In mid-July, the Mississippi Public Service Commission voted 2-1 to update its Net Metering and Interconnection Rules.
The newly adopted rules included policies that attempt to increase solar adoption across the board while enhancing grid reliability and economic development. They also seek to improve access to solar for low- and middle-income residents.
Northern District PSC Commissioner Brandon Presley, a Democrat, and Central District PSC Commissioner Brent Bailey, a Republican, voted for the new rules. PSC Chairman and Southern District Commissioner Dane Maxwell voted against the update.

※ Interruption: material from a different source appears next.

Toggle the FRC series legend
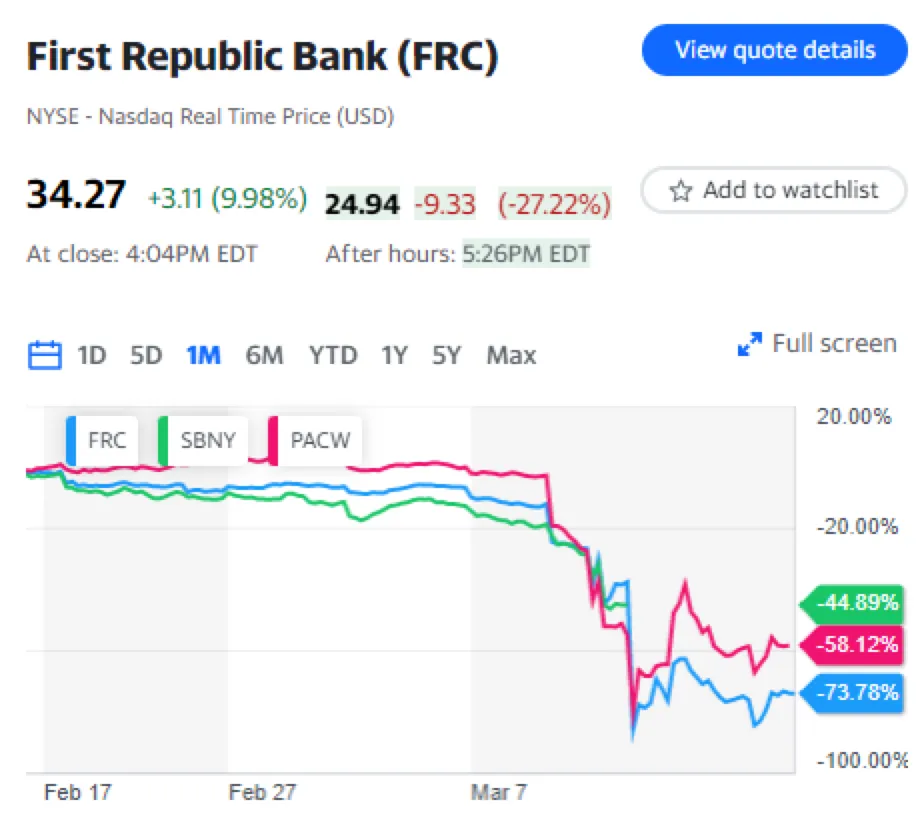 101,440
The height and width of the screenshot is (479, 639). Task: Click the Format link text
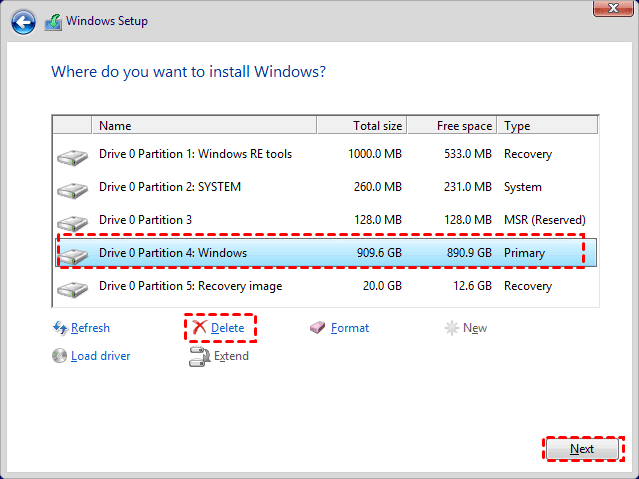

“This well-balanced rule will allow for real opportunities for the creation of good paying blue-collar jobs in the solar industry. Mississippians grow their own food and fix their own vehicles and deserve to have the chance to generate their own electricity and save themselves money. This balanced, measured approach by the PSC opens the door of opportunity,” Northern District Commissioner Presley said in July. “Also, under our Solar for Schools program, school districts will have the opportunity to maximize the value of their lands and see savings that can be passed on to taxpayers and hopefully lighten the onerous costs borne by parents and teachers for such things as classroom supplies.”
Commissioner Maxwell, however, disagreed. He said while he supports the right of Mississippians to self-supply their own electricity, his main concern is the “masses paying extra for the benefit of a few.”

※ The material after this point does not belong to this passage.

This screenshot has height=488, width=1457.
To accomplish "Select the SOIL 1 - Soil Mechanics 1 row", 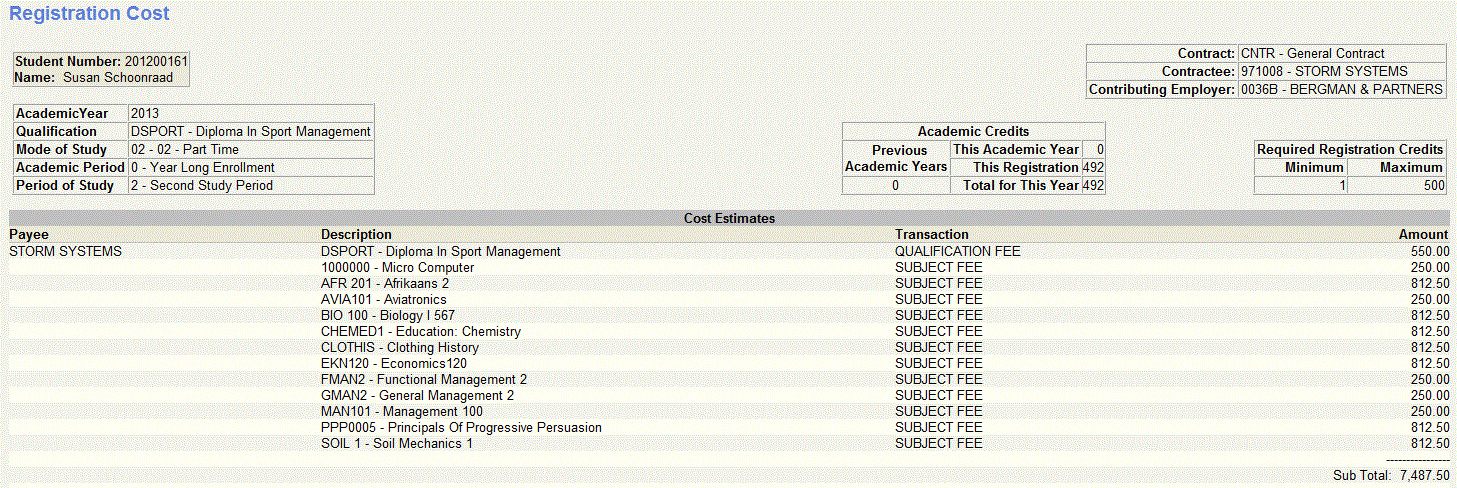I will pos(397,444).
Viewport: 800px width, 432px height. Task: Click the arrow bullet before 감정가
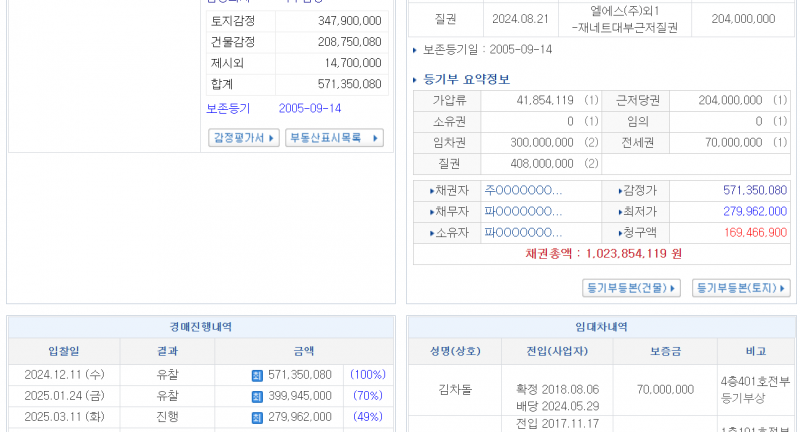[x=619, y=191]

“I cannot support a policy that forces Entergy or Mississippi Power Company customers who either choose not to, or cannot afford to, put solar panels on the roofs of their homes to pay more on their electric bills to finance their neighbor’s investment,” Commissioner Maxwell told Y’all Politics.

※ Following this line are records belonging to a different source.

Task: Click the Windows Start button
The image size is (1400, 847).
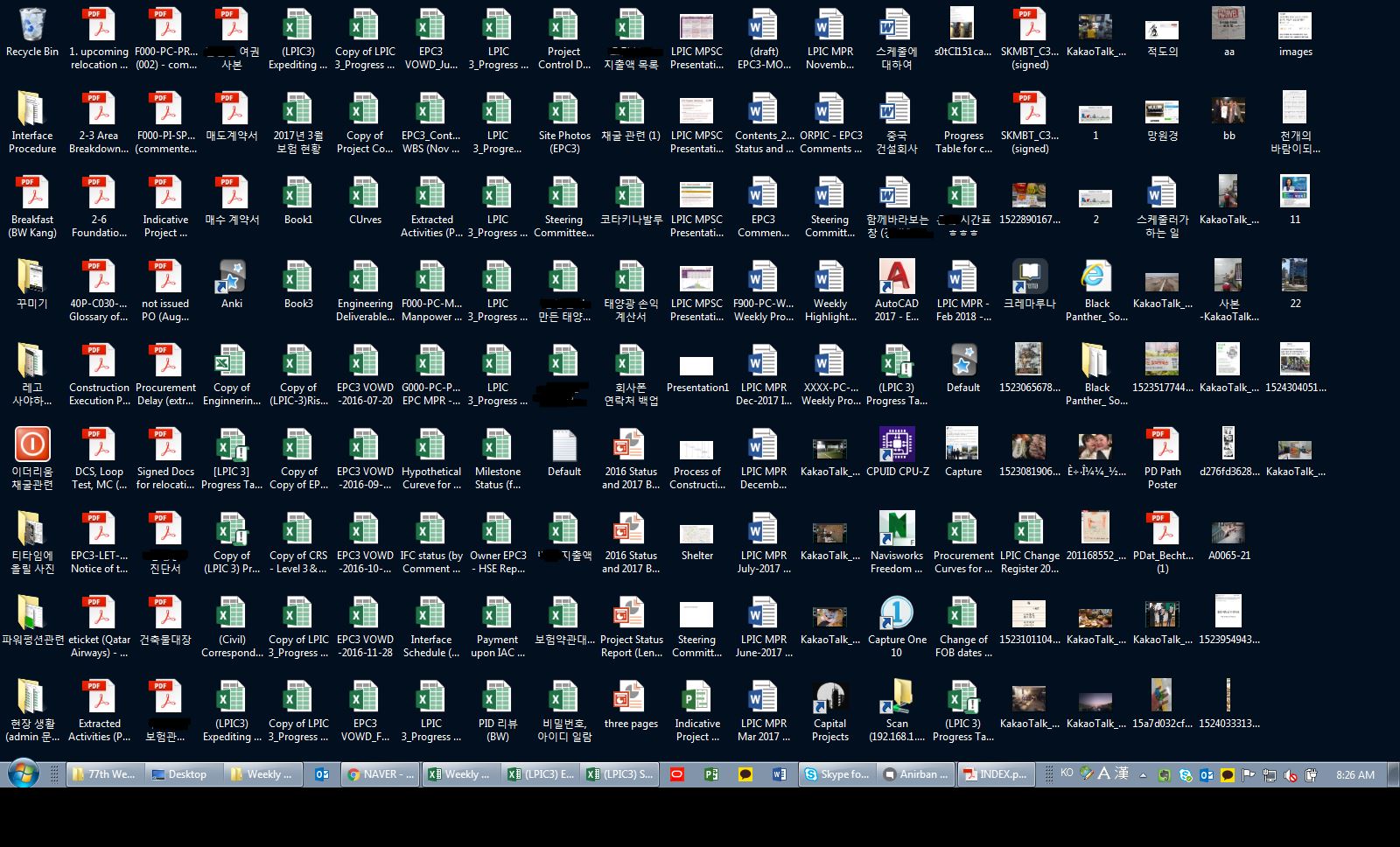Action: (x=23, y=774)
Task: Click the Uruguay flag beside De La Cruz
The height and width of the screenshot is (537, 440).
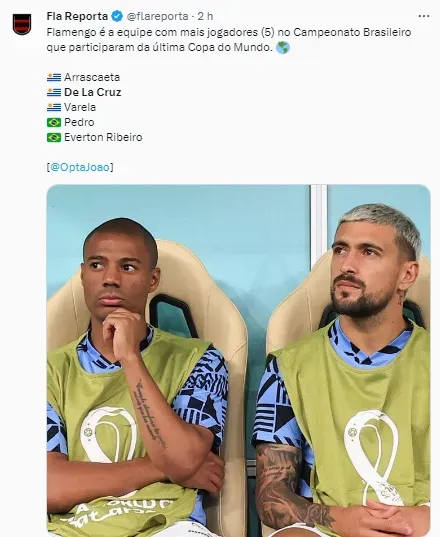Action: point(54,92)
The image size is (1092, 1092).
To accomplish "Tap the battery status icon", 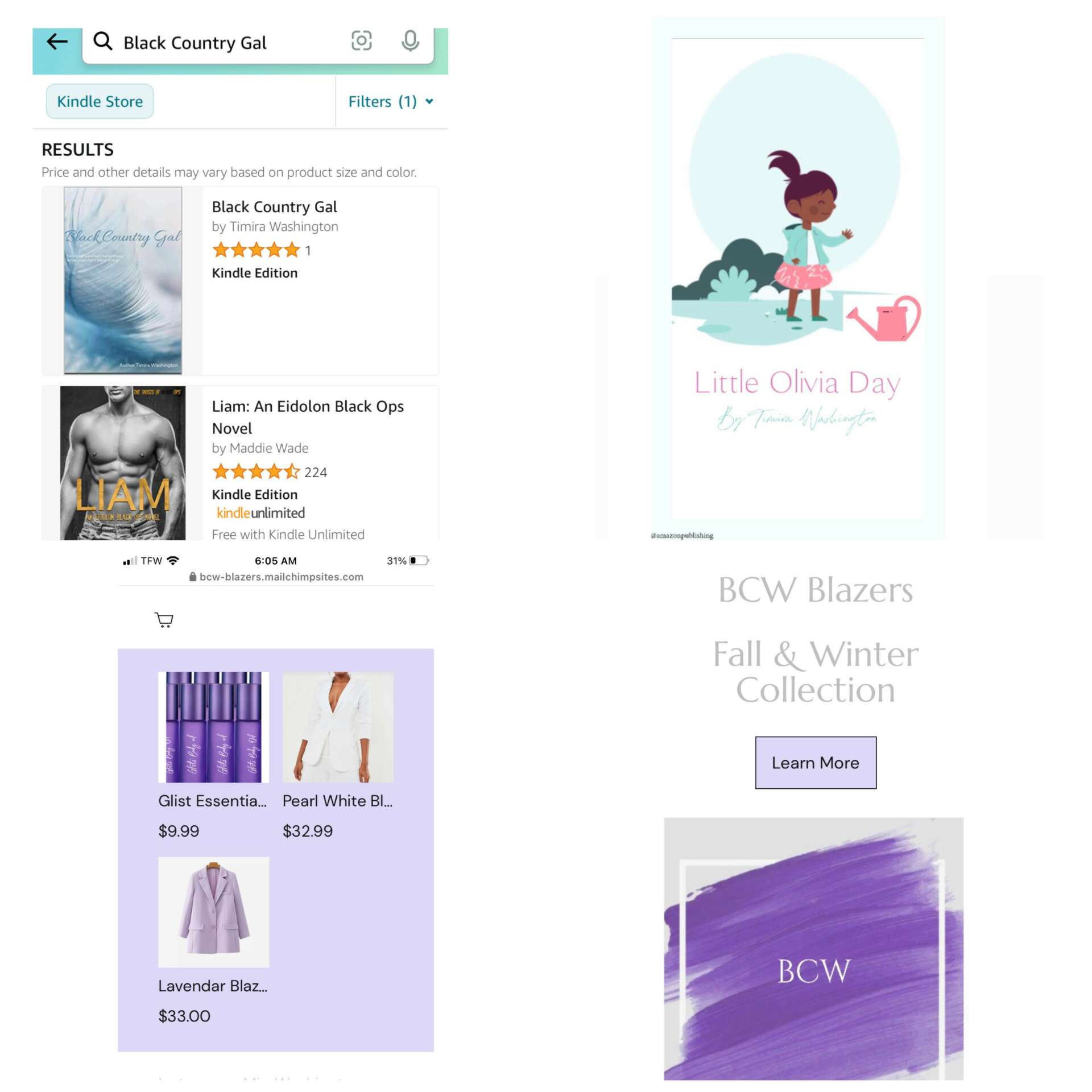I will [x=420, y=560].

Now, just weeks after the vote to update the net metering rules, PSC Commissioners voted to reopen the docket regarding the rules and reconsider its actions. The move came in a special called meeting where Commissioners were also considering names to be sent to the Governor to fill the vacant Public Utility Staff Executive Director position.
Since the July vote, citizens and energy groups have raised concerns over long-term impacts the new net metering rules will have on ratepayers.
Following the vote, Chairman Maxwell released a statement that maintained his earlier position.
“Today, I voted with my fellow Commissioners to revisit the net metering rule and reevaluate what it means and what it’ll cost to utility customers,” Maxwell stated. “My position during this time of high electric and natural gas prices is to not take any action that will require Mississippians to take on any additional costs.”
A hearing on the PSC reconsideration of its vote will take place on a date to be set by the Commission.